Vacation vs. Long-Term Rental Profits by Bedroom Count by City
This study interprets vacation rental data to determine whether it is more lucrative for a property owner to rent their unit as a vacation or long-term rental. This study assumes 50% operating expenses across all cities. However, vacation rentals can have extra operating expenses compared to long-term rentals, as property owners typically cover utilities such as internet and electricity.
While this study differentiates based on bedroom count, it does not distinguish between property size and type. Different land, features, and other amenities can also impact these data. This idea is especially true with three and four bedroom properties, as they commonly have amenities such as pools, yards, finished basements, and views, that increase the amount a property owner can charge.
This study focused on how rental property owners across the largest 50 U.S. cities can maximize rental profits. To calculate the long-term rental median by bedroom count, we analyzed over 1.6 million rental listings created on RentHop between March 1, 2022 and August 31, 2022. We then calculate the monthly net operating income by bedroom count based on 50% operating expenses. For the purpose of this study, we included only one-bedroom, two-bedroom, three-bedroom, and four-bedroom properties.

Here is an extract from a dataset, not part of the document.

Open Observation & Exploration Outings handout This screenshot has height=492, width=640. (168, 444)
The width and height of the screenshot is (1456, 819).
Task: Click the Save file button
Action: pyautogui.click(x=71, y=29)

Monthly vacation rental net operating income was calculated using data supplied by AirDNA, including daily average rates, total nights booked, and available listings between March 2022 and August 2022. We assumed 50% operating expenses for property owners to run a vacation rental. In addition, to fairly compare vacation rental and long-term rental profits, only entire-unit vacation rental bookings were included in the dataset.